Stored items
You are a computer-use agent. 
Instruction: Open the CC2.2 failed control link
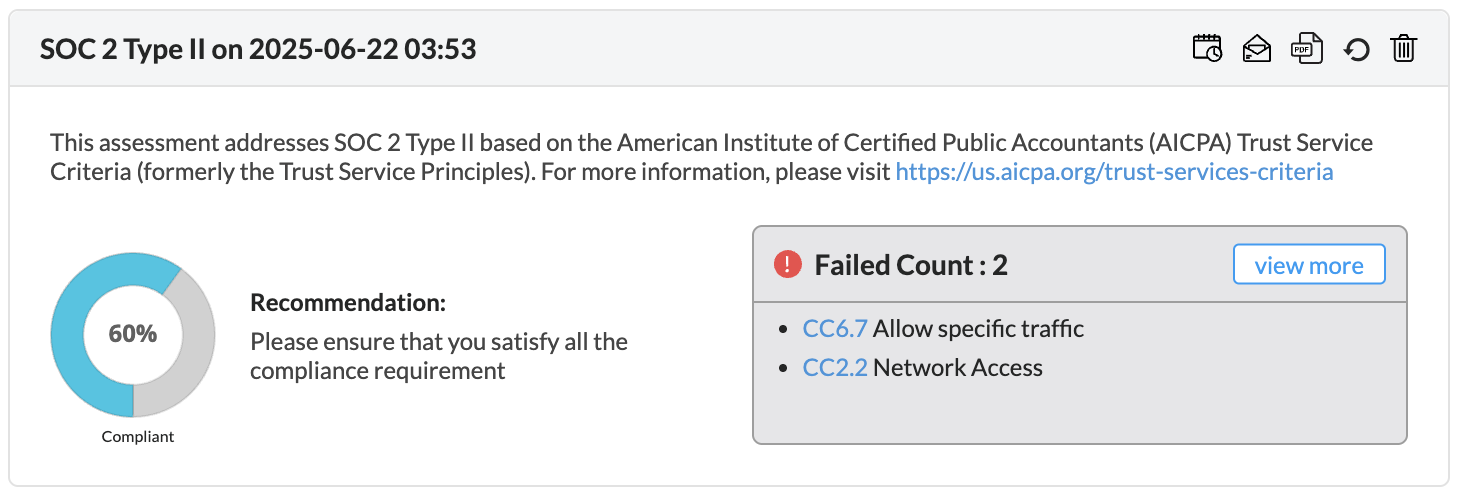[x=835, y=368]
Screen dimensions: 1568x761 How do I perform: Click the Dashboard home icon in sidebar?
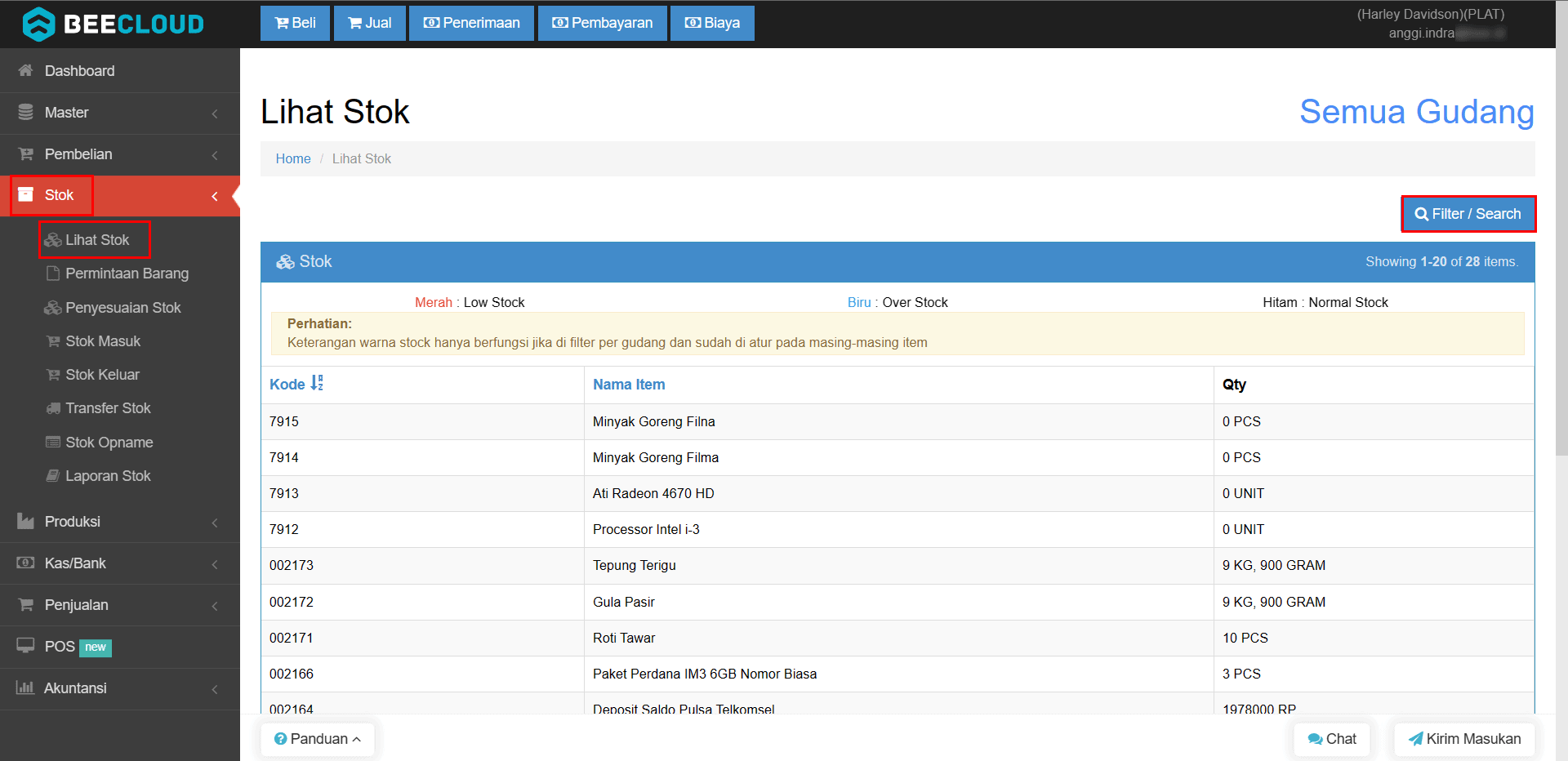coord(25,70)
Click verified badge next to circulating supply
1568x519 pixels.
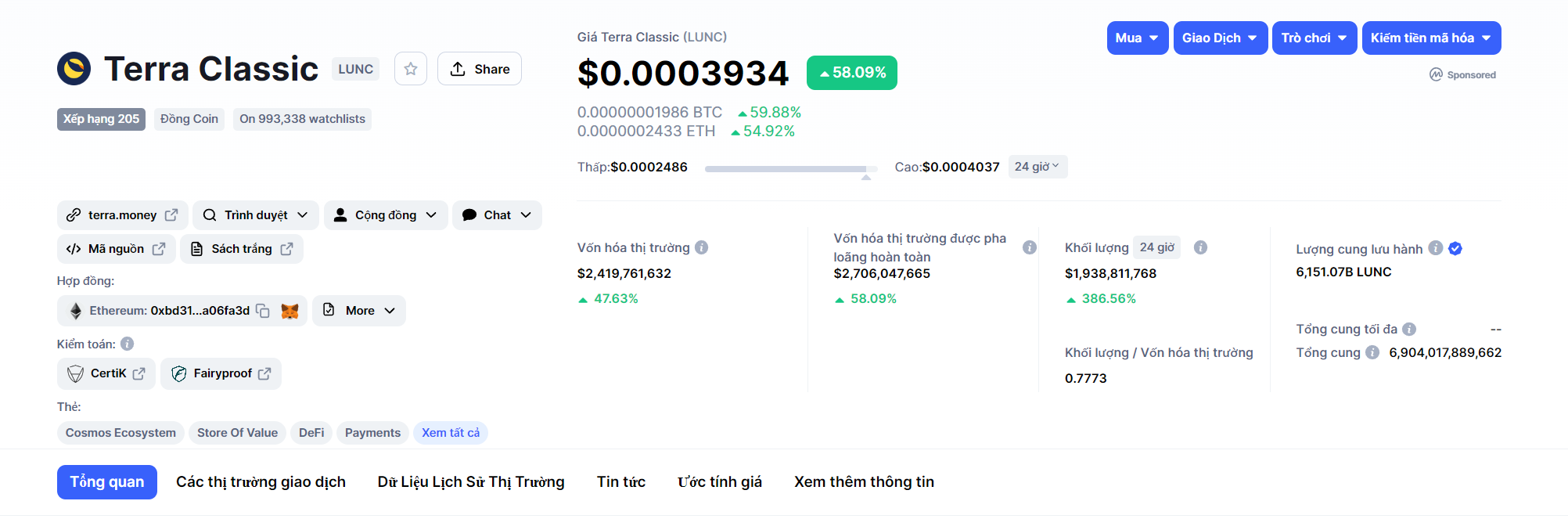pos(1455,248)
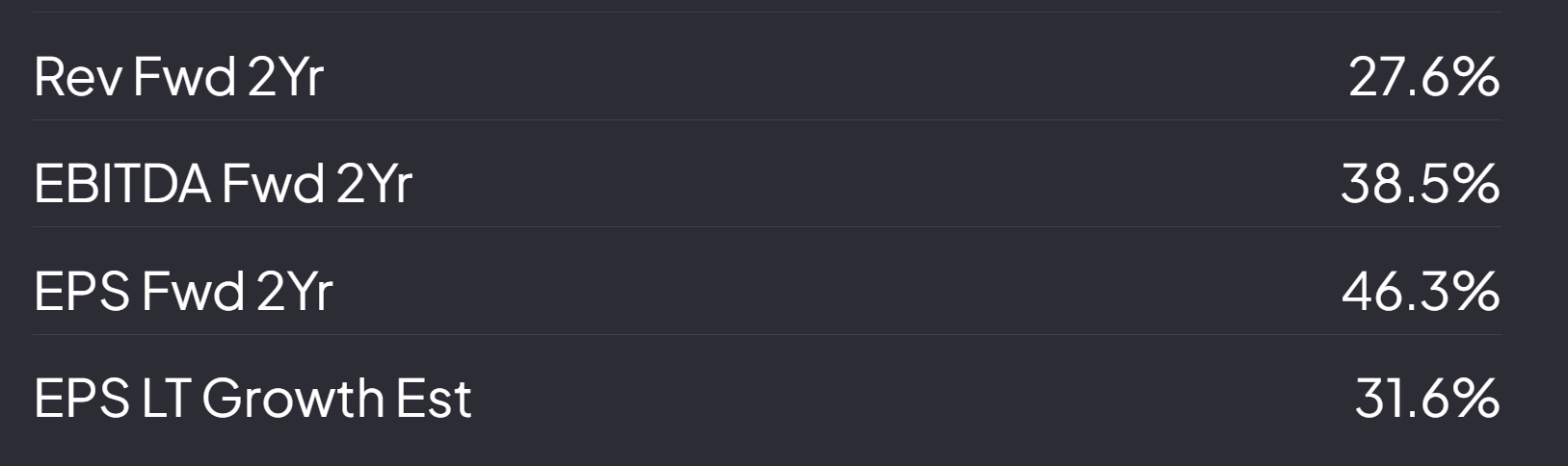This screenshot has height=466, width=1568.
Task: Click the EBITDA Fwd 2Yr label
Action: (x=223, y=184)
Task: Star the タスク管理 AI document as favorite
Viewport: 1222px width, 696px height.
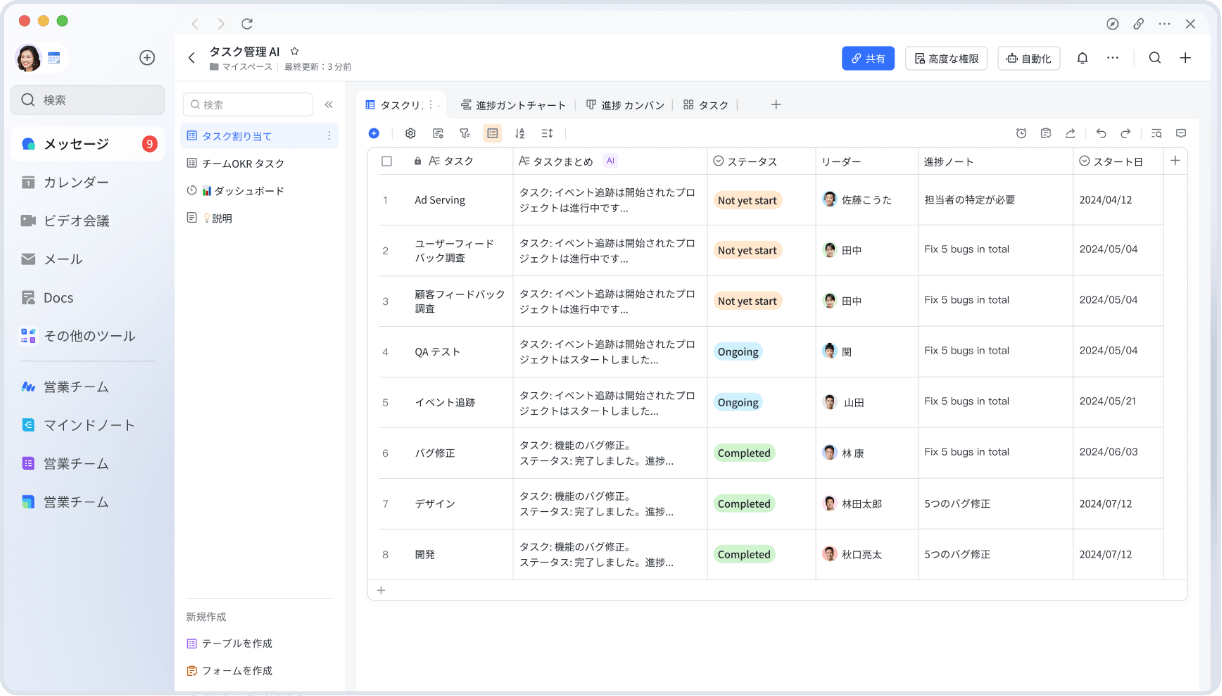Action: coord(294,51)
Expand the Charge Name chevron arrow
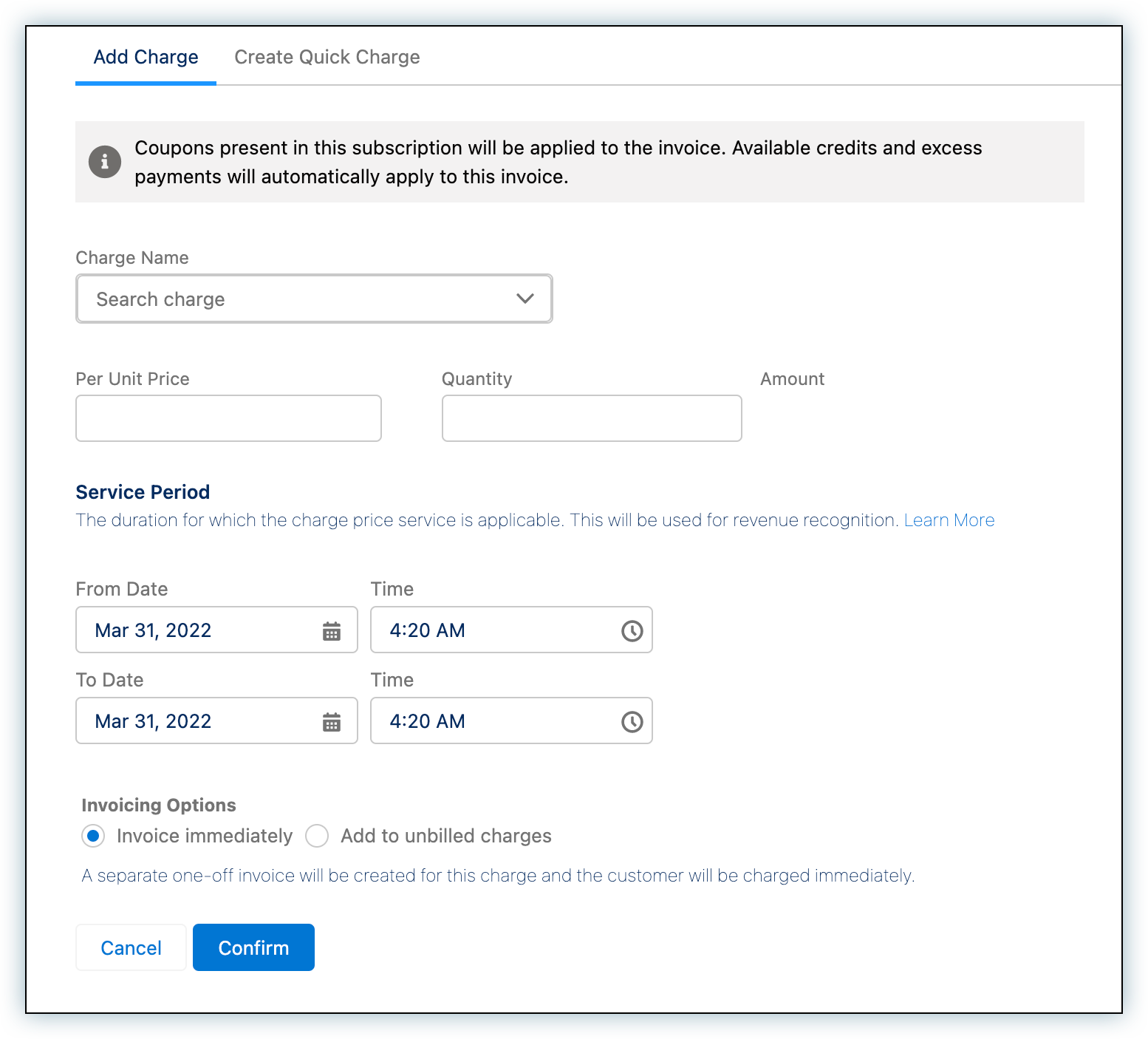 tap(525, 299)
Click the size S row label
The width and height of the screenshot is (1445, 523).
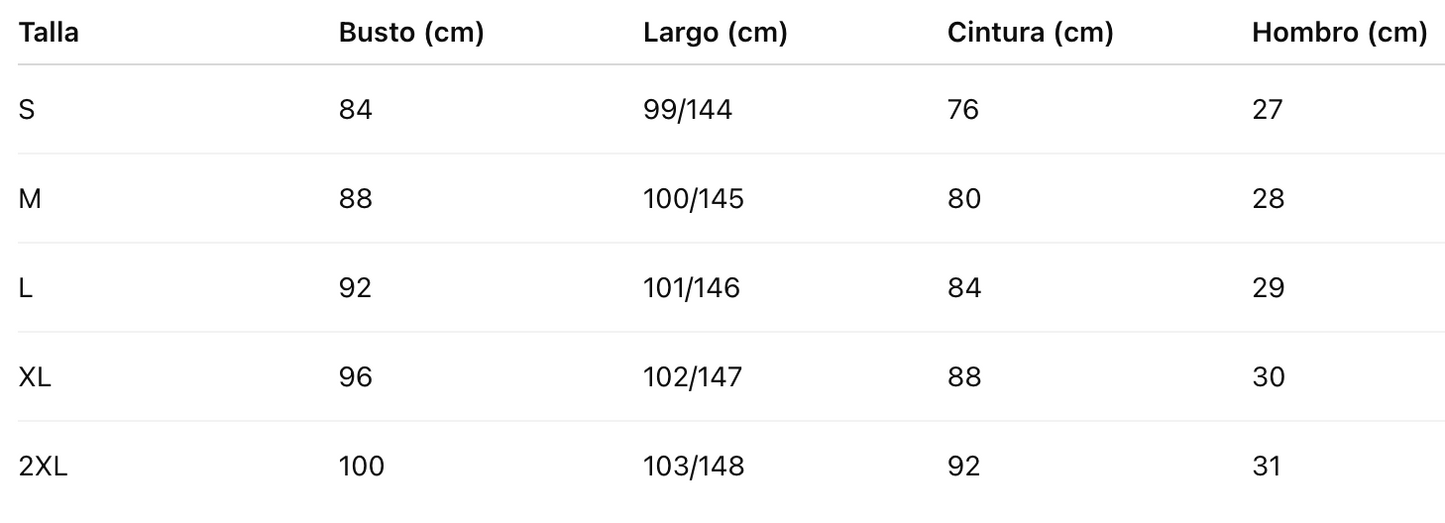click(x=27, y=109)
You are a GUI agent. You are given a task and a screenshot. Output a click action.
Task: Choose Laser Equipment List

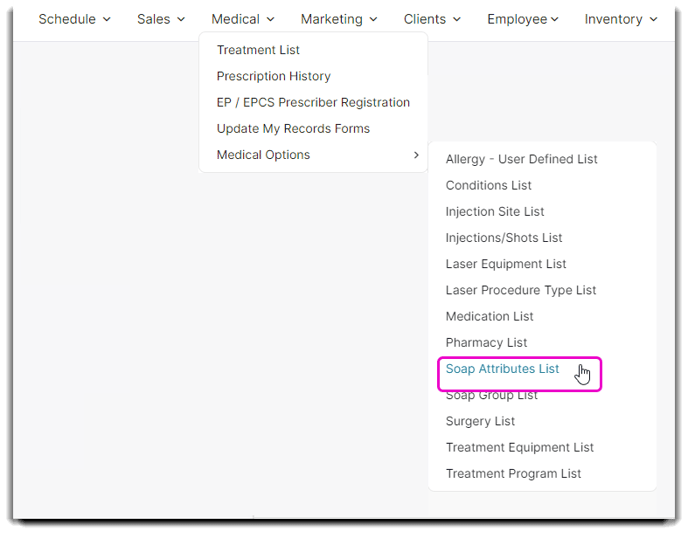505,264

_Exercise objective:_
Lines above that contain the string "agent" make up the answer.

_Response for this exercise:_
You are a computer-use agent. 
You are a GUI agent. You are given a task and a screenshot. Output a click action.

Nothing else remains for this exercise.